Class overview
- Name: 600 Series
- Operators: Regia Marina
- Subclasses: Argonauta class; Sirena class; Perla class; Adua class; Acciaio class;
- Built: 1932–1941
- In commission: 1933–1942
- Completed: 59
- Lost: 48
- Retired: 11

General characteristics
- Type: Submarine
- Displacement: 650–715 tonnes (640–704 long tons) surfaced; 810–870 tonnes (800–860 long tons) submerged;
- Length: 61.5–60.18 m (201.8–197.4 ft)
- Beam: 5.65–6.44 m (18.5–21.1 ft)
- Draught: 4.64–4.78 m (15.2–15.7 ft)
- Propulsion: 2 diesel 1,500–1,400 hp (1–1 MW); 2 electric 800–800 hp (1–1 MW);
- Speed: 14–14 knots (26–26 km/h; 16–16 mph)surfaced; 8–7.3 knots (14.8–13.5 km/h; 9.2–8.4 mph)submerged;
- Range: 2,300ml surfaced; 110-80 ml submerged;
- Complement: 44–48
- Armament: 6× 533 mm (21 in) Torpedo tube; 1 × 100 mm (4 in) gun; 2-4 13.2 mm (1 in) MG;

= Italian 600 Series submarines =

Italian submarine type

The Italian 600 Series submarines were a series of submarine classes built for the Italian Royal Navy (Regia Marina) during the Inter war years.

==Development==
The 600 Series were sea-going submarines, though designated as coastal-type submarines, built for service in the Mediterranean. They were built to conform to the interwar naval treaties arising from the 1922 Washington and 1930 London conferences, which placed restrictions on the number and size of warships of various types that nations could build.
The coastal submarine was limited to a 600-ton surface displacement, though there was no limit placed on the numbers of these vessels that could be built.

During this period Italy was involved in a rivalry with France in the Mediterranean, leading to a naval arms race. This provided the impetus for a sustained building programme, and led to Italy having the second largest submarine fleet in the world by outbreak of World War II.

The Italian 600 series was equivalent to the French 600 Series, the British S class, and the German Type VII U-boat.

The first submarines of the Argentine Navy, the Santa Fe class, derived from these Italian ships.

==General characteristics==
The 600s had a surface displacement just above 600 tons; the earliest vessels displaced 650 tons while the last built were 715 tons.
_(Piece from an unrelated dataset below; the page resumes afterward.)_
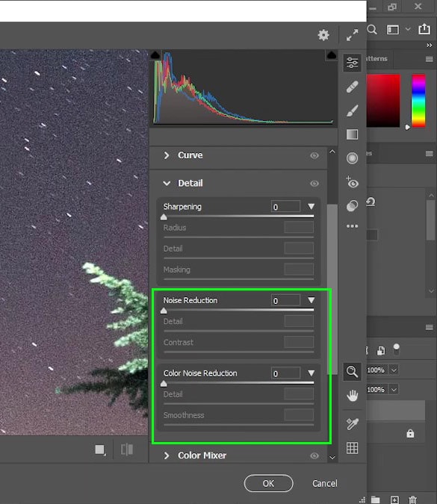Click the Color Noise Reduction value field
Screen dimensions: 437x504
tap(285, 373)
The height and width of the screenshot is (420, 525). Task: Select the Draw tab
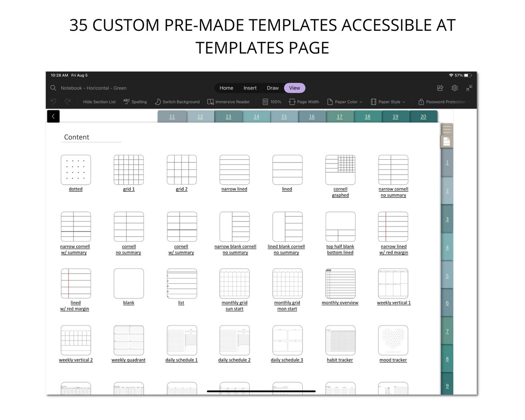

They had an endurance of 2,300 miles at 14 knots, with a submerged speed of 7-8 knots. Their armament was six torpedo tubes (4 forward, 2 aft) with an outfit of 10-12 torpedoes and a single 3.9 inch/100 mm gun, and four 13.2 mm machine guns. They were manned by crews of 44 –48 men.

==Construction history==
The prototype for the 600s was the Argonauta class, a class of seven single –hulled submarines of a Bernardis design, built in 1929. A further four classes were orders over the next 13 years, eventually totalling 59 submarines completed.
- Argonauta class: a class of seven submarines, ordered in 1929 and completed in 1932–33. These all saw service in the Second World War, and six were lost.
- Sirena class: a class of 12 submarines, ordered in 1931 and completed in 1933–34. These all saw service in the Second World War, and 11 were lost.
- Perla class: a class of 10 submarines ordered in 1935 and completed in 1936. These all saw service in the Second World War, and seven were lost.
- Adua class: a class of 17 submarines ordered in 1936 and completed in 1937–38. These all saw service in the Second World War, and 13 were lost.
- Acciaio class: a class of 13 submarines ordered in 1940 and completed in 1942. These all saw service in the Second World War, and 11 were lost.

Overall, despite their heavy losses, the 600s proved to be successful boats. They showed good manoeuvrability, their hull was well designed and strongly built to withstand depth pressure and explosions that exceeded their test values.
While smaller than contemporary ocean-going submarines, such as the Settembrini class, the 600s were cheaper to build, so that more could be built for the same expenditure. The 600s were not markedly inferior in striking power; six torpedo tubes compared to the Settembrini's eight, though they carried the same number of torpedoes (twelve): Nor in speed; 14 knots on the surface, and 7.7 submerged, compare to the Settembrini's 17 and 8 knots respectively. The 600s' range was less (5000 nautical miles, compared to the Settembrini's 9000), but adequate for operations in the closer waters of the Mediterranean.
The success of the 600 Series led to the development of the Flutto class, a wartime design suited for fast production.

==War service==
The 600 Series submarines served with the Regia Marina during World War II in a full range of front-line duties and missions. During the conflict between 1940 and 1943, 48 of the 59 built (80%) were lost.